• **Raw data**:

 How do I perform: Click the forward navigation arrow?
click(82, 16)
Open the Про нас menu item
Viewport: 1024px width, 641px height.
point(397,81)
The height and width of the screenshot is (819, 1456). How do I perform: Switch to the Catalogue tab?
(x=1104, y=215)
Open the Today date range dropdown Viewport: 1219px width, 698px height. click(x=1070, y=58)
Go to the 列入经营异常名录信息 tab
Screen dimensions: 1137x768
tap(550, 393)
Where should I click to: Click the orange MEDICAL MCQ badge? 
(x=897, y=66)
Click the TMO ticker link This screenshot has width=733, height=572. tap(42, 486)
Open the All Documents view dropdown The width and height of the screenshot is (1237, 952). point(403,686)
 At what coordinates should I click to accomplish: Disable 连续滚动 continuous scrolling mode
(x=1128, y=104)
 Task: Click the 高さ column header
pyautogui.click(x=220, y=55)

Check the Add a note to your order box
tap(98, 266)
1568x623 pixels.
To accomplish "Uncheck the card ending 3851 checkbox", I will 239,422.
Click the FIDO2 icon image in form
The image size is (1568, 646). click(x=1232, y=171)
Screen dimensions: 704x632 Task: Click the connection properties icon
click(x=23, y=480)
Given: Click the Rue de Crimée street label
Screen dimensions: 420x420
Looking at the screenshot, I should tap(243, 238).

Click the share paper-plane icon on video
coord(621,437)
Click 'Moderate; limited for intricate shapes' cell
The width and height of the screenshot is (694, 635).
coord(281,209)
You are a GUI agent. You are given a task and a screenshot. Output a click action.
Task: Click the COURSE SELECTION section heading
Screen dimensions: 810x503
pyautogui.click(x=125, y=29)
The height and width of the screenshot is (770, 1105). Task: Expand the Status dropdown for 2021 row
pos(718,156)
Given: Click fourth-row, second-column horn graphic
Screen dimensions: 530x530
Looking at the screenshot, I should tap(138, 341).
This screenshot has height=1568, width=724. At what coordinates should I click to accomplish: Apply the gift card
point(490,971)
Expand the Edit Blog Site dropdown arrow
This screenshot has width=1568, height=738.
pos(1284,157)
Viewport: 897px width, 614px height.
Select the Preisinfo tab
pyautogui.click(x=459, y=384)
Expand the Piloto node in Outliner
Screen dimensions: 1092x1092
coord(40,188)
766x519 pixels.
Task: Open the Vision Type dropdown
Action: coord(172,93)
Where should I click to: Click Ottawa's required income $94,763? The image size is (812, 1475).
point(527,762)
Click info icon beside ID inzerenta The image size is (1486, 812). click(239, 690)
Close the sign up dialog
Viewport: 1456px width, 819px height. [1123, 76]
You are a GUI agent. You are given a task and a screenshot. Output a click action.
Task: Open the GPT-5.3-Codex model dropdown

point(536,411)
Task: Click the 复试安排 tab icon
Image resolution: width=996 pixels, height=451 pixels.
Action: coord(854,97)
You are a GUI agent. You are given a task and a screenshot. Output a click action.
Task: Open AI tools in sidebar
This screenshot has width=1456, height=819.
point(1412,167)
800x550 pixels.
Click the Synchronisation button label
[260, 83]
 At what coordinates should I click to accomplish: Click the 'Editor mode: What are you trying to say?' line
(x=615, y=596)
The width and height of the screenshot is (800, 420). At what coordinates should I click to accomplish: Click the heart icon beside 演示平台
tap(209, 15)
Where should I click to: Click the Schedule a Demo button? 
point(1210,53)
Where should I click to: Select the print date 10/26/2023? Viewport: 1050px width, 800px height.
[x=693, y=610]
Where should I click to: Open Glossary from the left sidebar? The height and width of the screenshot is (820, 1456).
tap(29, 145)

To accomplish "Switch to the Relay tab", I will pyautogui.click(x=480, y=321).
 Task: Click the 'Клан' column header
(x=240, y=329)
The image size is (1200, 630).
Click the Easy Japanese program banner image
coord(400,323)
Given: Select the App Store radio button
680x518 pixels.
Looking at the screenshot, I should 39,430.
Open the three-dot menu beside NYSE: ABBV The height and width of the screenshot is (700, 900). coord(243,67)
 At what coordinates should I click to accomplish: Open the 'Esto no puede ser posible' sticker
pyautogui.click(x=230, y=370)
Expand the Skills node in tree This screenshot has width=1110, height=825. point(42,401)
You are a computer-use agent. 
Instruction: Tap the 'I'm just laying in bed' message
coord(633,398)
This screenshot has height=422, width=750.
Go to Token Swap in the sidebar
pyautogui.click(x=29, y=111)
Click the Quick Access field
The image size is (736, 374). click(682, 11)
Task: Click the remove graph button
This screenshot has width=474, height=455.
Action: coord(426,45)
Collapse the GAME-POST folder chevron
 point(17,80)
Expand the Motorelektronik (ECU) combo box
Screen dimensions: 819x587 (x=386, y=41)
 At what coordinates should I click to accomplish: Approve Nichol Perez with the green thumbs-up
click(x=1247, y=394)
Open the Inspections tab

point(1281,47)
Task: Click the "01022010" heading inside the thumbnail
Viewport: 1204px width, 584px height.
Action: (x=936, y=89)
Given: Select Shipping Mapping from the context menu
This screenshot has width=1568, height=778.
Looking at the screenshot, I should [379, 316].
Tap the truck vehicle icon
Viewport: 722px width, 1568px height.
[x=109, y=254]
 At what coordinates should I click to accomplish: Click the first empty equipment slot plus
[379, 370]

• **Requirement**: Copy out the listing above line for line, with no changes.

• **Written answer**:
 How do I perform: Click the forward navigation arrow?
click(82, 16)
Open the Про нас menu item
Viewport: 1024px width, 641px height.
point(397,81)
The height and width of the screenshot is (819, 1456). How do I perform: Switch to the Catalogue tab?
(x=1104, y=215)
Open the Today date range dropdown Viewport: 1219px width, 698px height. click(x=1070, y=58)
Go to the 列入经营异常名录信息 tab
Screen dimensions: 1137x768
tap(550, 393)
Where should I click to: Click the orange MEDICAL MCQ badge? 
(x=897, y=66)
Click the TMO ticker link This screenshot has width=733, height=572. tap(42, 486)
Open the All Documents view dropdown The width and height of the screenshot is (1237, 952). point(403,686)
 At what coordinates should I click to accomplish: Disable 连续滚动 continuous scrolling mode
(x=1128, y=104)
 Task: Click the 高さ column header
pyautogui.click(x=220, y=55)

Check the Add a note to your order box
tap(98, 266)
1568x623 pixels.
To accomplish "Uncheck the card ending 3851 checkbox", I will 239,422.
Click the FIDO2 icon image in form
The image size is (1568, 646). click(x=1232, y=171)
Screen dimensions: 704x632 Task: Click the connection properties icon
click(x=23, y=480)
Given: Click the Rue de Crimée street label
Screen dimensions: 420x420
Looking at the screenshot, I should tap(243, 238).

Click the share paper-plane icon on video
coord(621,437)
Click 'Moderate; limited for intricate shapes' cell
The width and height of the screenshot is (694, 635).
coord(281,209)
You are a GUI agent. You are given a task and a screenshot. Output a click action.
Task: Click the COURSE SELECTION section heading
Screen dimensions: 810x503
pyautogui.click(x=125, y=29)
The height and width of the screenshot is (770, 1105). Task: Expand the Status dropdown for 2021 row
pos(718,156)
Given: Click fourth-row, second-column horn graphic
Screen dimensions: 530x530
Looking at the screenshot, I should tap(138, 341).
This screenshot has height=1568, width=724. At what coordinates should I click to accomplish: Apply the gift card
point(490,971)
Expand the Edit Blog Site dropdown arrow
This screenshot has width=1568, height=738.
pos(1284,157)
Viewport: 897px width, 614px height.
Select the Preisinfo tab
pyautogui.click(x=459, y=384)
Expand the Piloto node in Outliner
Screen dimensions: 1092x1092
coord(40,188)
766x519 pixels.
Task: Open the Vision Type dropdown
Action: coord(172,93)
Where should I click to: Click Ottawa's required income $94,763? The image size is (812, 1475).
point(527,762)
Click info icon beside ID inzerenta The image size is (1486, 812). click(239, 690)
Close the sign up dialog
Viewport: 1456px width, 819px height. [1123, 76]
You are a GUI agent. You are given a task and a screenshot. Output a click action.
Task: Open the GPT-5.3-Codex model dropdown

point(536,411)
Task: Click the 复试安排 tab icon
Image resolution: width=996 pixels, height=451 pixels.
Action: coord(854,97)
You are a GUI agent. You are given a task and a screenshot. Output a click action.
Task: Open AI tools in sidebar
This screenshot has width=1456, height=819.
point(1412,167)
800x550 pixels.
Click the Synchronisation button label
[260, 83]
 At what coordinates should I click to accomplish: Click the 'Editor mode: What are you trying to say?' line
(x=615, y=596)
The width and height of the screenshot is (800, 420). At what coordinates should I click to accomplish: Click the heart icon beside 演示平台
tap(209, 15)
Where should I click to: Click the Schedule a Demo button? 
point(1210,53)
Where should I click to: Select the print date 10/26/2023? Viewport: 1050px width, 800px height.
[x=693, y=610]
Where should I click to: Open Glossary from the left sidebar? The height and width of the screenshot is (820, 1456).
tap(29, 145)

To accomplish "Switch to the Relay tab", I will pyautogui.click(x=480, y=321).
 Task: Click the 'Клан' column header
(x=240, y=329)
The image size is (1200, 630).
Click the Easy Japanese program banner image
coord(400,323)
Given: Select the App Store radio button
680x518 pixels.
Looking at the screenshot, I should 39,430.
Open the three-dot menu beside NYSE: ABBV The height and width of the screenshot is (700, 900). coord(243,67)
 At what coordinates should I click to accomplish: Open the 'Esto no puede ser posible' sticker
pyautogui.click(x=230, y=370)
Expand the Skills node in tree This screenshot has width=1110, height=825. point(42,401)
You are a computer-use agent. 
Instruction: Tap the 'I'm just laying in bed' message
coord(633,398)
This screenshot has height=422, width=750.
Go to Token Swap in the sidebar
pyautogui.click(x=29, y=111)
Click the Quick Access field
The image size is (736, 374). click(682, 11)
Task: Click the remove graph button
This screenshot has width=474, height=455.
Action: coord(426,45)
Collapse the GAME-POST folder chevron
 point(17,80)
Expand the Motorelektronik (ECU) combo box
Screen dimensions: 819x587 (x=386, y=41)
 At what coordinates should I click to accomplish: Approve Nichol Perez with the green thumbs-up
click(x=1247, y=394)
Open the Inspections tab

point(1281,47)
Task: Click the "01022010" heading inside the thumbnail
Viewport: 1204px width, 584px height.
Action: (x=936, y=89)
Given: Select Shipping Mapping from the context menu
This screenshot has width=1568, height=778.
Looking at the screenshot, I should [379, 316].
Tap the truck vehicle icon
Viewport: 722px width, 1568px height.
[x=109, y=254]
 At what coordinates should I click to accomplish: Click the first empty equipment slot plus
[379, 370]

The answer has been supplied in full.